Command Line Machine Learning - Gnu Octave
In my previous note, I compiled a C program that generates a dataset for a simple classification problem. More complex patterns can be obtained with this MATLAB/Octave function.
It's rather straightforward to turn this function into a script that I can call from the command line. I cloned this repository and then added at the top and at the bottom of generateData.m file the code below.
#! /c/Users/Seve/workplace/octave-6.4.0-w64/mingw64/bin/octave-cli.exe -qf
% here's the path to the octave-cli.exe
% see https://tessarinseve.pythonanywhere.com/nws/2022-01-10.wiki.html
arg_list = argv ();
if nargin>9
disp("Too many input parameters");
quit;
else
angleMean =str2num(arg_list{1});
angleStd =str2num(arg_list{2});
numClusts =str2num(arg_list{3});
xClustAvgSep =str2num(arg_list{4});
yClustAvgSep =str2num(arg_list{5});
lengthMean = str2num(arg_list{6});
lengthStd = str2num(arg_list{7});
lateralStd = str2num(arg_list{8});
totalPoints = str2num(arg_list{9});
endif
%generateData.m
...
[data cp idx] = generateData(pi/angleMean,pi/angleStd,numClusts,xClustAvgSep,yClustAvgSep, ...
lengthMean,lengthStd,lateralStd,totalPoints);
numpoints = sum(cp);
for i = 1:numpoints
printf("%f, %f, %d\n", data(i,1), data(i,2), idx(i));
endfor
The generated 2D clusters are streamed to standard output and then redirected to the csvgui.py script. The standard error stream, eventual GNU Octave warnings, can be suppressed by redirecting the output to the stream termination file.
$ ./generateData.m 2 8 4 0.4 0.4 0.1 0.04 0.06 500 2>/dev/null | ./csvgui.py
PandasGui allows to visualise the data aggregated into four clusters, as shown below.
It's also easy to filter out the last column containing the index as follows:
$ ./generateData.m 2 8 4 0.4 0.4 0.1 0.04 0.06 500 2>/dev/null |awk -F"," '{print $1", " $2}'>testmlpack.csv
and save it into a comma-separated values file.

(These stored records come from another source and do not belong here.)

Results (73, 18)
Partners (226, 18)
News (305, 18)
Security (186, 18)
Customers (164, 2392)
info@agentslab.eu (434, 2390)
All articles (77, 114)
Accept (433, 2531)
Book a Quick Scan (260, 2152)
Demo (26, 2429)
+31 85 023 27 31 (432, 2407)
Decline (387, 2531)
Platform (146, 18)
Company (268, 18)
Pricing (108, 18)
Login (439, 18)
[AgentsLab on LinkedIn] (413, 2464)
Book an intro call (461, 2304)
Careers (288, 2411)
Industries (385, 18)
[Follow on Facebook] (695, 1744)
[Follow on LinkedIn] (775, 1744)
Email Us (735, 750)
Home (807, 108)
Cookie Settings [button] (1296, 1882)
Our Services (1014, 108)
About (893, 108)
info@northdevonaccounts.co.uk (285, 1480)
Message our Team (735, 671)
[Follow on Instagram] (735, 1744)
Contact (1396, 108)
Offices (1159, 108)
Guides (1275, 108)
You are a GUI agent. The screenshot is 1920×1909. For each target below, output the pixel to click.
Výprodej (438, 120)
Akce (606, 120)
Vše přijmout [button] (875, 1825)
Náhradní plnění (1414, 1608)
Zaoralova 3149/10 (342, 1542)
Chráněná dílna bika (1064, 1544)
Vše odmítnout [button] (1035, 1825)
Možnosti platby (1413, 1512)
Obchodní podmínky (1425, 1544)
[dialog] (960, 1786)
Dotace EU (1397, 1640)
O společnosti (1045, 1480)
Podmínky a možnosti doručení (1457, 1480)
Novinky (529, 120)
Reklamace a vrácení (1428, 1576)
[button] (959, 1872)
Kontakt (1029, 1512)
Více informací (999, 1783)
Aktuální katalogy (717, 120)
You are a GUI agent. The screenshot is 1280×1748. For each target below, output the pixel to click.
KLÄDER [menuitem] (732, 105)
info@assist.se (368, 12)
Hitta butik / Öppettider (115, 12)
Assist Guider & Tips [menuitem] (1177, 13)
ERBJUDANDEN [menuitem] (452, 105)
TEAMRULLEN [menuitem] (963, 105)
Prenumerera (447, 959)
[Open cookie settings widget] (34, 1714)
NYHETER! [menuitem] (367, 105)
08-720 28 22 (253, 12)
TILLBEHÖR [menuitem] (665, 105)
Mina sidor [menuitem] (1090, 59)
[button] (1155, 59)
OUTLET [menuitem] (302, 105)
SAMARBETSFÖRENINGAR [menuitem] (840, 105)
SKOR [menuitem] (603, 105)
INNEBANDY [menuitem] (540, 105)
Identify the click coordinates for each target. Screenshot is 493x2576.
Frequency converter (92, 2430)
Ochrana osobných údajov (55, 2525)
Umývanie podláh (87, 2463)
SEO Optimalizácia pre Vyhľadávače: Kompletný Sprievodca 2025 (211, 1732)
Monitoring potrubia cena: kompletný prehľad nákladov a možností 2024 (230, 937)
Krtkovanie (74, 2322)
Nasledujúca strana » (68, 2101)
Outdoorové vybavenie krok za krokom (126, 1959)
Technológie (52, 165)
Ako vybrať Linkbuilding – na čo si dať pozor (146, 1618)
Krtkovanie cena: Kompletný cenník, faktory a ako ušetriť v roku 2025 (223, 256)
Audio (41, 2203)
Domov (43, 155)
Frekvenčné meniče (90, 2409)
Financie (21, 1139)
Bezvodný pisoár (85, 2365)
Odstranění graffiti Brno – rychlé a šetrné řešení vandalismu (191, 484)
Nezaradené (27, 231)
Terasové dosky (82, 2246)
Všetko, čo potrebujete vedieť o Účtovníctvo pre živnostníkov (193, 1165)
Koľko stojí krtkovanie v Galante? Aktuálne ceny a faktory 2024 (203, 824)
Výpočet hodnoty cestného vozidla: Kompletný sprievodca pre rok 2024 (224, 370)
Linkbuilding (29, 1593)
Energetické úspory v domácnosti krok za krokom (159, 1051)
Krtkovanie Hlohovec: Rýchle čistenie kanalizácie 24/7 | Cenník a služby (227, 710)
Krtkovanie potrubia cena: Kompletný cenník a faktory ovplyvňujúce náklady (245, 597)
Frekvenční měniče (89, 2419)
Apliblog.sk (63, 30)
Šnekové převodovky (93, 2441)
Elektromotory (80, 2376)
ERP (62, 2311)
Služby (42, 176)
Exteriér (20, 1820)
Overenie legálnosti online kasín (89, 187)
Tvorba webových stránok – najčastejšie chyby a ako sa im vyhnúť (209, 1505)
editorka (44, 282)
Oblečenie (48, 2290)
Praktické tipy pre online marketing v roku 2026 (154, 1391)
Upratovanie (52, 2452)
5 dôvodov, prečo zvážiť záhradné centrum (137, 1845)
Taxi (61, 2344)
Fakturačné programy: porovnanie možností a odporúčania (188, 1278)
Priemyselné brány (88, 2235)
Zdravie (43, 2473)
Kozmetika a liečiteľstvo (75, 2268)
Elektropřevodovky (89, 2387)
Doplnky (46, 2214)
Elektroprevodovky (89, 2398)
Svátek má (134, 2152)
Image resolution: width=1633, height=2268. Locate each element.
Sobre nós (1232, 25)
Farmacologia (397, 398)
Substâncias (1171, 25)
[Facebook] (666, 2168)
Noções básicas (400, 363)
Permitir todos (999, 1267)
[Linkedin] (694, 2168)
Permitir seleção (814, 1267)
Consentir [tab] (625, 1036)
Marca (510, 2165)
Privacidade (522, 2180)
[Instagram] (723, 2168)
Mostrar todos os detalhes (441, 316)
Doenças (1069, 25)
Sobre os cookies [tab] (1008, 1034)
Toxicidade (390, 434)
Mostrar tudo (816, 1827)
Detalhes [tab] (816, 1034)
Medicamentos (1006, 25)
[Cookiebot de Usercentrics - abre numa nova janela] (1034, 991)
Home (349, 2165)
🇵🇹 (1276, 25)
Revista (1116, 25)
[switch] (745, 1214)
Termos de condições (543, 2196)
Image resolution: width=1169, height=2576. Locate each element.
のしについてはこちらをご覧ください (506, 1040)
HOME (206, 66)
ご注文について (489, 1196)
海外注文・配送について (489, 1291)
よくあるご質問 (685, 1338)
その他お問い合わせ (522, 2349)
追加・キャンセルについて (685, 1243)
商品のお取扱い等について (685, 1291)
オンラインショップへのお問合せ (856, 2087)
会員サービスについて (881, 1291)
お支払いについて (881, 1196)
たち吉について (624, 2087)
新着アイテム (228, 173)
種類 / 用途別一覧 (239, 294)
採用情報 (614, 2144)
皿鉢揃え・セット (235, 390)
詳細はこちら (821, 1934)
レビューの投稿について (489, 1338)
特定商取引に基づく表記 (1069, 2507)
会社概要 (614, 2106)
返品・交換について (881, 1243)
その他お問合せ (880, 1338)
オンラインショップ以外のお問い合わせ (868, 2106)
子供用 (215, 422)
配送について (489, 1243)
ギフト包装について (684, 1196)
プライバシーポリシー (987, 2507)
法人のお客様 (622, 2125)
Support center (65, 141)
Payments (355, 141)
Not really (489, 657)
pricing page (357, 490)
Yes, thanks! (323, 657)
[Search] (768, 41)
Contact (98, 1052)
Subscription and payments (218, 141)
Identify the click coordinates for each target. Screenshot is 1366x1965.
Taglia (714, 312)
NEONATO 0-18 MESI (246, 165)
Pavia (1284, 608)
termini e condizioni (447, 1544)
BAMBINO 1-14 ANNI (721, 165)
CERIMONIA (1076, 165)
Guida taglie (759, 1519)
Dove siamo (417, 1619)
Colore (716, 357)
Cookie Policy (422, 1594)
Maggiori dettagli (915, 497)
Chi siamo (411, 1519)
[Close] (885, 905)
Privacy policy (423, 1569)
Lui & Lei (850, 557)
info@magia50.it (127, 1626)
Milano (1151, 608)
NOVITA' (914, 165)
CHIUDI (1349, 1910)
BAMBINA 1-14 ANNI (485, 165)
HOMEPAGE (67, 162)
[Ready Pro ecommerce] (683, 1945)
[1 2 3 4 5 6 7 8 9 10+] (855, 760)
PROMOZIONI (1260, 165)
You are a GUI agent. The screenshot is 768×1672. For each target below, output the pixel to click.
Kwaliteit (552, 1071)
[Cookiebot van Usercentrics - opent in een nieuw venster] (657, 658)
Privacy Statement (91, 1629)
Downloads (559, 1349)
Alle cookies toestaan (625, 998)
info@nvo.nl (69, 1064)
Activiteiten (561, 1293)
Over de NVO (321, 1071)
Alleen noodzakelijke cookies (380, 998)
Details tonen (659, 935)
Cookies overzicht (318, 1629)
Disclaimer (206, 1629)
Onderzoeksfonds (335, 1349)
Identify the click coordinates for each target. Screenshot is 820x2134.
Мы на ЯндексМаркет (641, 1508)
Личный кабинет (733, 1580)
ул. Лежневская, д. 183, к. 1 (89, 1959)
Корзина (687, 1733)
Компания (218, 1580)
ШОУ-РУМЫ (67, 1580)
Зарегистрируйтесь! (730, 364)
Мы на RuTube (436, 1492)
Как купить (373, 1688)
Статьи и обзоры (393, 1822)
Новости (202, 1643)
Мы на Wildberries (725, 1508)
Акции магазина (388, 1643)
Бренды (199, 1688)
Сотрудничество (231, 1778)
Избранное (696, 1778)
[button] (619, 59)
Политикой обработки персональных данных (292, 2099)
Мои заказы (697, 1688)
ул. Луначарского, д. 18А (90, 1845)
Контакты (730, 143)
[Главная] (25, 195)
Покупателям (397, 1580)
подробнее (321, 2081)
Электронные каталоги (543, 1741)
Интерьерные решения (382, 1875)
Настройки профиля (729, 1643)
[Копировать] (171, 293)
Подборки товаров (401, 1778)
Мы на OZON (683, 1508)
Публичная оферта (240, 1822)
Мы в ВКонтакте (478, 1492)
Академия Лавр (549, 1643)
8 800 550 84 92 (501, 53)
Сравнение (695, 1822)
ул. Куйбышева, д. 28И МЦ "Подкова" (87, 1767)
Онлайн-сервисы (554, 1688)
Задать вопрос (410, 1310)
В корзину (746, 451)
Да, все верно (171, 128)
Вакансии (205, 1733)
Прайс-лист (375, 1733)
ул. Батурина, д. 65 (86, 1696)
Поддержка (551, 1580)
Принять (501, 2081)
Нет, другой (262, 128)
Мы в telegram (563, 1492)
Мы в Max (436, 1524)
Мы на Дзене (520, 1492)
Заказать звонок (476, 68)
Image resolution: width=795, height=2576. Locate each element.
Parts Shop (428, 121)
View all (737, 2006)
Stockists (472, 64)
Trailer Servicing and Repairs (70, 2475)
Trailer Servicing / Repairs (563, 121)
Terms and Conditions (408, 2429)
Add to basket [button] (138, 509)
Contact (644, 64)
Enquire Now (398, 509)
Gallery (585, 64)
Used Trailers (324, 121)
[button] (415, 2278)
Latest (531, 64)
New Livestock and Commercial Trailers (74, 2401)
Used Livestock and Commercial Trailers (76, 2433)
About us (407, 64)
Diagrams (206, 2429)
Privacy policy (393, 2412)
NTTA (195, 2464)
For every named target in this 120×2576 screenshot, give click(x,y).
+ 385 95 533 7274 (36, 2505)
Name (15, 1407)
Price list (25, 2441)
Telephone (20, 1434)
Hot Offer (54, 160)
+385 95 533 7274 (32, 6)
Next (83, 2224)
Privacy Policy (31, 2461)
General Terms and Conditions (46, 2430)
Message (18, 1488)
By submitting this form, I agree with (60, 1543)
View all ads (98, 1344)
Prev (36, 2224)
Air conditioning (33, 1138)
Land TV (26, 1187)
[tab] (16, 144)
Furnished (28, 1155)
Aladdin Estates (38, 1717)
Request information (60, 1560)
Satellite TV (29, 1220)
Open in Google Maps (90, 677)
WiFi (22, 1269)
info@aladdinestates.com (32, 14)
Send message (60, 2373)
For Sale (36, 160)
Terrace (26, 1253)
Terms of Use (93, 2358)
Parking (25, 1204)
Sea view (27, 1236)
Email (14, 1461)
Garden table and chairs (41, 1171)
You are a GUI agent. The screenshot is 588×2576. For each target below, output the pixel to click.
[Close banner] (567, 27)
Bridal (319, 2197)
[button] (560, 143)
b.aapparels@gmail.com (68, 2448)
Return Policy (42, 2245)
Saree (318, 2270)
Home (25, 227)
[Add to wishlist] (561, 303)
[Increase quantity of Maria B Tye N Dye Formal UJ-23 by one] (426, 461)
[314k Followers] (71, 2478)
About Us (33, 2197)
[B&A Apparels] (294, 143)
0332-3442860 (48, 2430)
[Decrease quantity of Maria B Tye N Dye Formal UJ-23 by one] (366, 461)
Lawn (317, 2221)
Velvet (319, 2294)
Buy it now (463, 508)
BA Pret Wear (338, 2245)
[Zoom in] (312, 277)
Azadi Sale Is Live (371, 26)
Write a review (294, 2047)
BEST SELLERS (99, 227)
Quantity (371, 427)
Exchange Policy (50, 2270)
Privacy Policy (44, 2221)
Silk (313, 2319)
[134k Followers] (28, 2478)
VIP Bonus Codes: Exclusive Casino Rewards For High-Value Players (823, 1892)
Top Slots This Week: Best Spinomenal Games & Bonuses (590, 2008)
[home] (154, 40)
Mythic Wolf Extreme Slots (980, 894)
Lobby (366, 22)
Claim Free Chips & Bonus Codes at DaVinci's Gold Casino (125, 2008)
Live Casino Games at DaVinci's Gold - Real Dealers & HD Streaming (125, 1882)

The number of centroids and their positions, unknown a priori, can be obtained with mlpack_mean_shift binary from the command line with:
$ ~/workplace/vimfastml/mlpack/mlpack_mean_shift.exe -i ./testmlpack.csv -C centroids.csv -m 5000 -v
Finally, this script shows the centroids (large red dots) above each group of data points.
# filename: showcentroids.py
import pandas as pd
import matplotlib.pylab as plt
df = pd.read_pickle("last.pkl")
centroids = pd.read_csv("./centroids.csv",header=None)
ax=df.plot.scatter(x = "x1",y = "x2",c = "c", colormap = 'viridis')
centroids.plot.scatter(ax = ax,x = 0,y = 1,s = 75,c = "r")
plt.show()